▸ **Problem**
A word-for-word printout of the whole listing is needed.
(Data to process Opens)
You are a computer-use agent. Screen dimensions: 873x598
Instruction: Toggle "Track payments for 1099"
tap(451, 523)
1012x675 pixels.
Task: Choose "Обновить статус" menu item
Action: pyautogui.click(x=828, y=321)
(Data to process Closes)
▸ **Output below**
You are a computer-use agent. Screen dimensions: 873x598
Instruction: Toggle "Track payments for 1099"
tap(451, 523)
1012x675 pixels.
Task: Choose "Обновить статус" menu item
Action: pyautogui.click(x=828, y=321)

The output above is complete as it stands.